At the height of the pandemic, news and policy media focused on how the COVID-19 pandemic was contributing to poor mental health, a hypothesis confirmed by several studies. However, few studies examined whether the reverse might be true, that prior poor mental health may be associated with higher rates of COVID-19 infection. A novel study using nationwide population data at the county level found that areas with greater vulnerability in poor mental health prior to the pandemic have a greater burden of COVID-19. These results appear in the American Journal of Preventive Medicine.

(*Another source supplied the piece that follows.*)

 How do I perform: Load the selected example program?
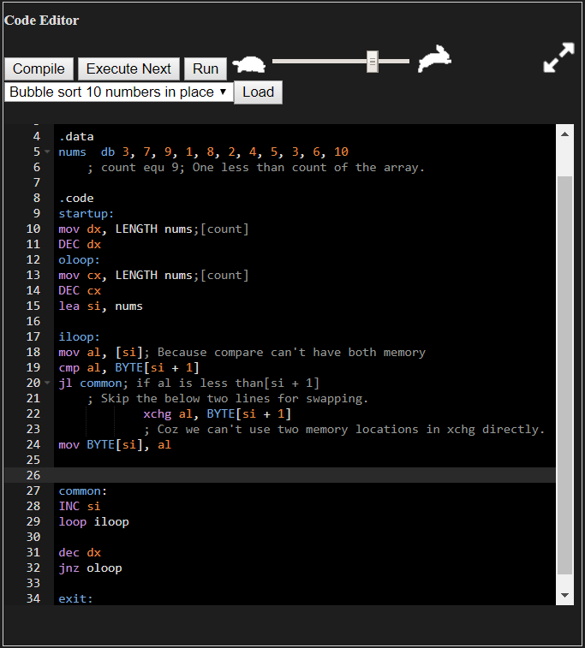coord(258,92)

“The inspiration to conduct this study came early on during the height of the pandemic,” explained lead investigator Yusuf Ransome, DrPH, Department of Social and Behavioral Sciences, Yale School of Public Health, New Haven, CT, USA. “Several studies showed that the pandemic was taking a devastating toll on people’s mental health and impacting other psychiatric conditions, but we wanted to look at things from a different direction. Only a handful of studies examining small fragments of the population had considered the possibility that poor mental health could be contributing to a higher burden of infection rather than vice versa. We wanted to examine whether these relationships also existed in the general population, address the lack of studies with an ecological-level focus, and produce evidence to strengthen calls for interventions.”

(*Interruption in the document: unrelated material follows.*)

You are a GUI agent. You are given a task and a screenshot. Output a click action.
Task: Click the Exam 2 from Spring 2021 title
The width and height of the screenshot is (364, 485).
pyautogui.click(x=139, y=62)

The investigators found that the pandemic itself was not causing ‘new problems’ but was in fact revealing gaps across multiple systems and social determinants of health that had been ignored or insufficiently addressed previously and were manifesting as high population burden of illness and mortality.

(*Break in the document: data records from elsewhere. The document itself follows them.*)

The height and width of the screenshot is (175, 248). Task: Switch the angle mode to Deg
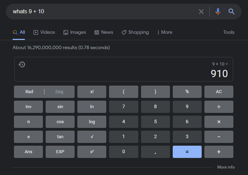(x=59, y=92)
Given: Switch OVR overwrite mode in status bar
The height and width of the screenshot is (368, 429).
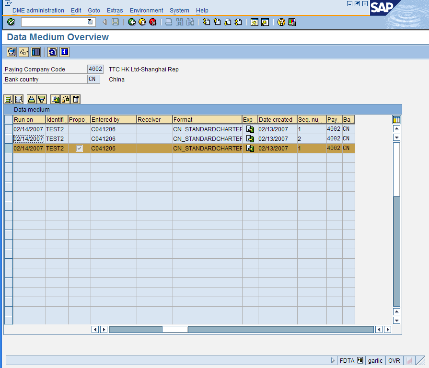Looking at the screenshot, I should [394, 360].
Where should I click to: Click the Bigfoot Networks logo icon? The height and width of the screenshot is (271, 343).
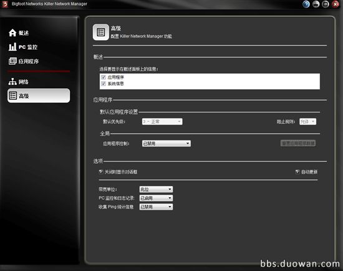(5, 4)
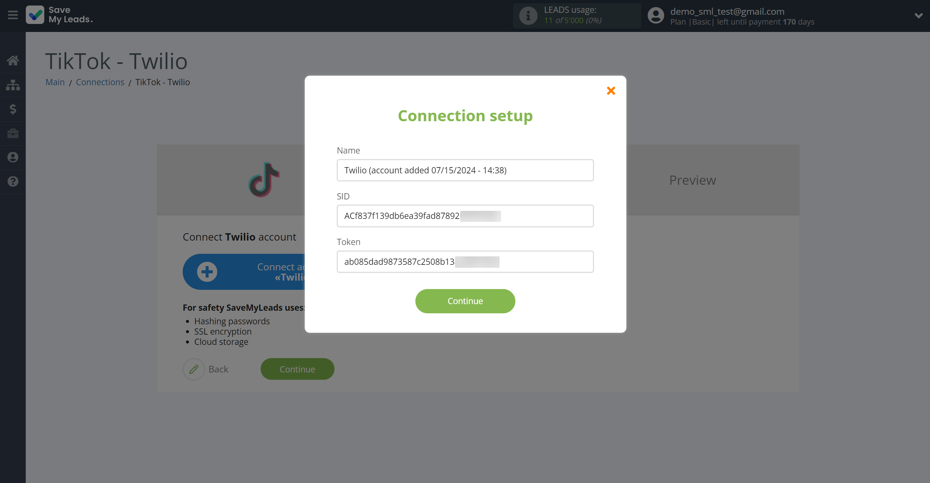The height and width of the screenshot is (483, 930).
Task: Click the Connections breadcrumb link
Action: click(x=100, y=82)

Using aggregated survey data from 2,839 US counties from the Behavioral Risk Factor Surveillance System (BRFSS), researchers determined that between 2010 and 2019, a total of 2,172 counties (77%) experienced significant increases in the average number of poor mental health days including depression, stress, and problems with emotions. Further analysis revealed that higher days of poor mental health in 2019 had a robust association with the rate of COVID-19 infections in 2020.
Additional analysis to identify state variations showed that association between poorer mental health days and COVID-19 infection was not stronger across counties in the Southern states and was being driven by a few states, at least statistically—Arizona, Montana, and Nevada. These results held even after considering indicators of socioeconomic vulnerability such as income inequality and other stressors such as violence.